Pendant ce temps, du côté des partisans d’Alain Juppé, on s’active également puisque le mouvement national jeune de soutien à Alain Juppé vient d’être lancé en parallèle du Congrès : les Jeunes avec Juppé s’activent sur les réseaux sociaux. Que penser de leur communication visuelle et numérique, notamment face à la concurrence des jeunes sarkozystes et lemairistes ?
Cyril Courson : Le lancement officiel des Jeunes avec Juppé s’est tenu le 2 juin à Saint-Denis dans le département de la Seine-Saint-Denis. Le choix du lieu n’est pas anecdotique et découle d’une réelle volonté de la part d’Alain Juppé de se montrer accessible, simple, populaire et de se défaire de l’image du vieux technocrate rigide.

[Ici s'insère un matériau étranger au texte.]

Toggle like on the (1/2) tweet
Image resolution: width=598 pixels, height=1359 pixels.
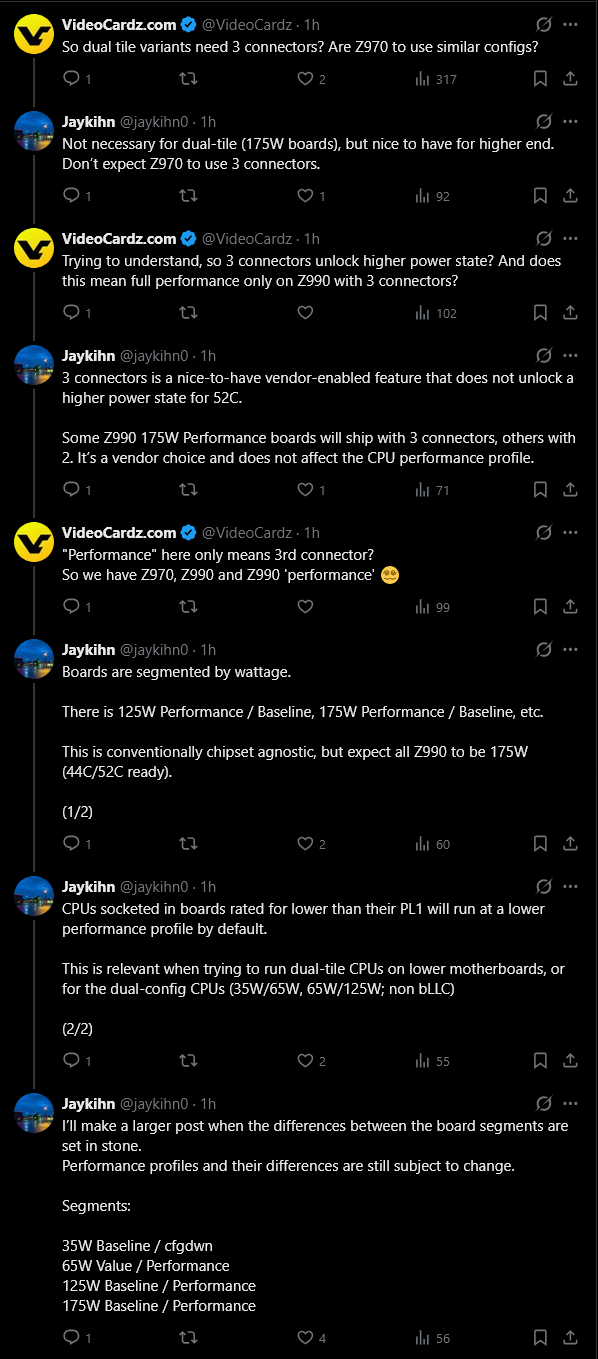tap(306, 844)
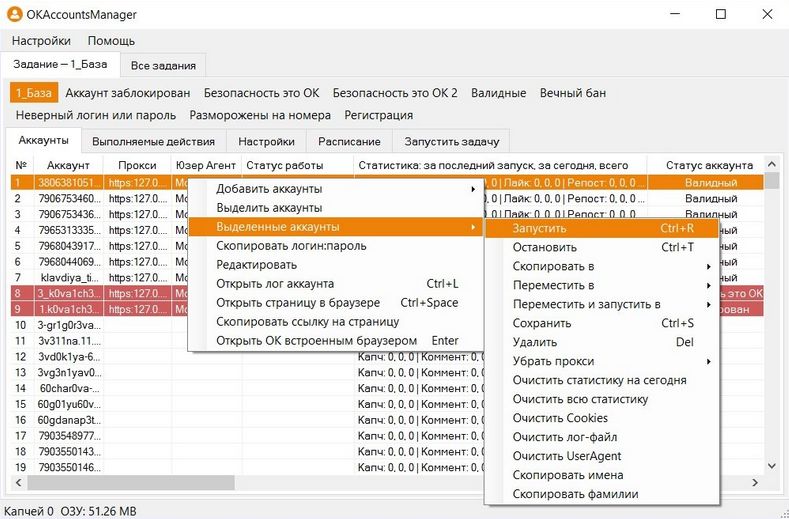Click the scroll-down arrow of the accounts list

point(771,466)
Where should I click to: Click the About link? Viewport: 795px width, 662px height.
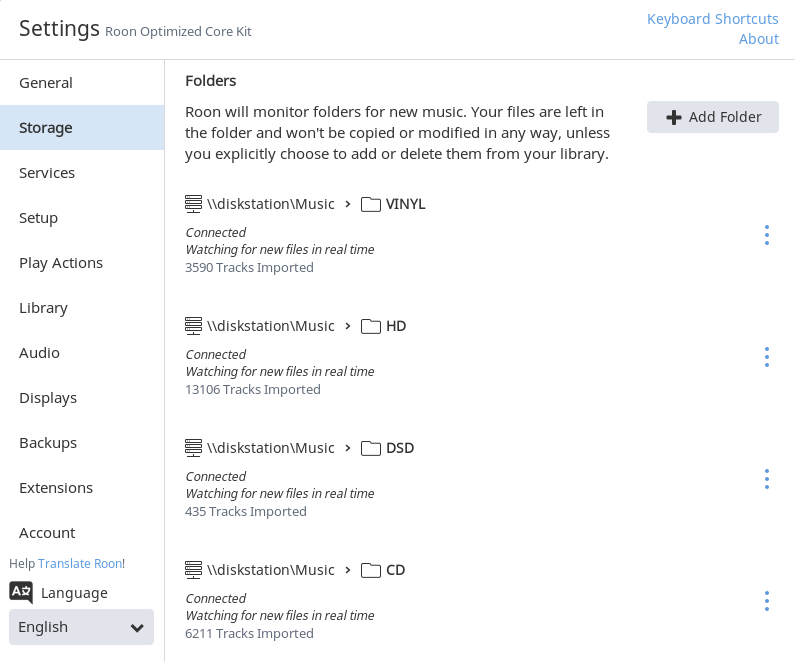point(758,39)
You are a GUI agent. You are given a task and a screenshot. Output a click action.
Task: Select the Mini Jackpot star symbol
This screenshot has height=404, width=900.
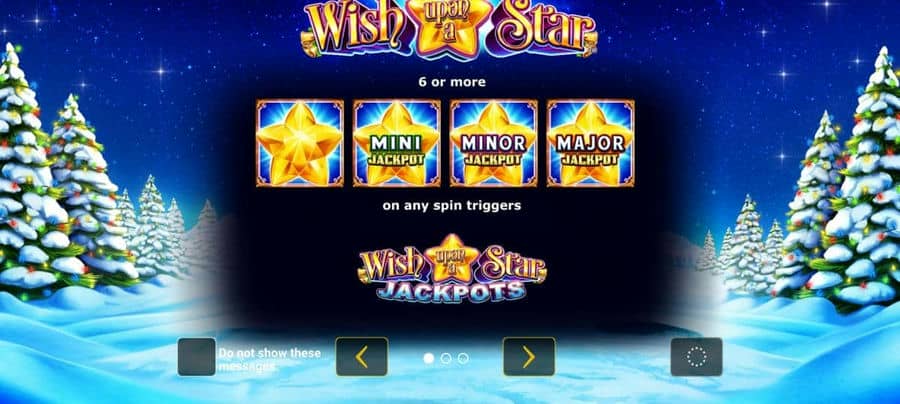click(x=397, y=143)
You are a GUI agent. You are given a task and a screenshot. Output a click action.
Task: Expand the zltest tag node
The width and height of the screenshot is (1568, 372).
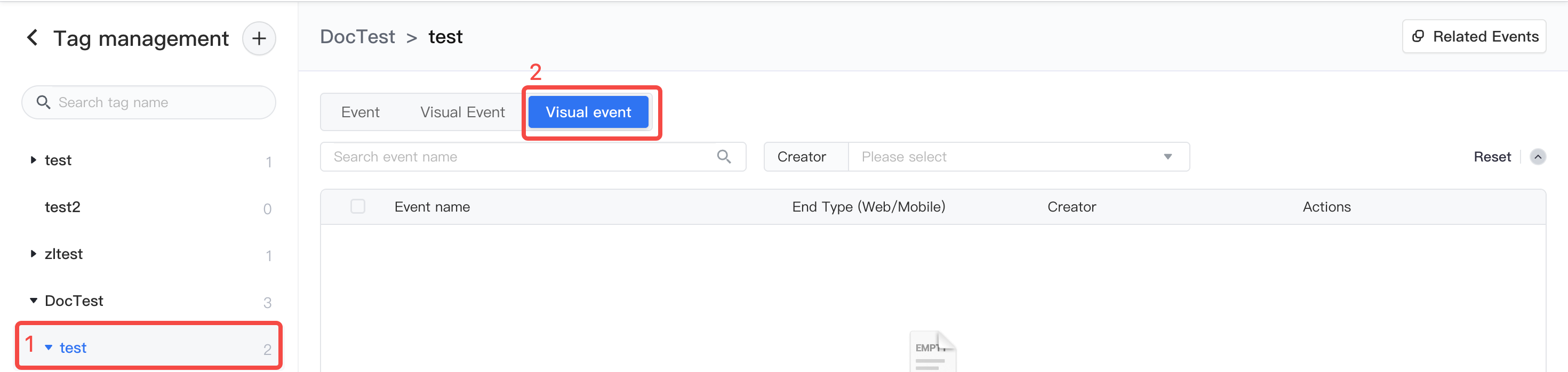(34, 254)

Le visuel de l’invitation est moderne et épuré, tout comme le compte Facebook et Twitter des Jeunes avec Juppé où on y voit la photo d’un Juppé très en forme qui fait des pompes. Sauf que la photo date de 1990…
La communication autour d’Alain Juppé est centrée sur l’apaisement, le rassemblement de la droite et du centre, avec l’idée de se démarquer du style sarkozien réputé volcanique et clivant. Juppé se rend régulièrement dans les universités et écoles françaises pour des conférences-débats et s’affiche avec la jeunesse du pays. Cette stratégie vise a démontrer qu’il n’est pas l’homme du passé mais bien celui de l’avenir.
Julien Peres: Cela est dans les codes de ce qui se fait aujourd’hui dans le domaine du graphisme, c’est flat design, épuré et cela va à l’essentiel.
Alain Juppé n’a toutefois pas d’affinités naturelles avec les réseaux sociaux, la difficulté pour le mouvement jeune va être d’être cohérent avec le message de l’ancien premier ministre qui souffre d’une image trop rigide.
Il ne va donc pas falloir trop en faire pour les jeunes, au risque d’être en total décalage. Adoucir et moderniser l’image d’Alain Juppé sera bénéfique, tenter de la changer non.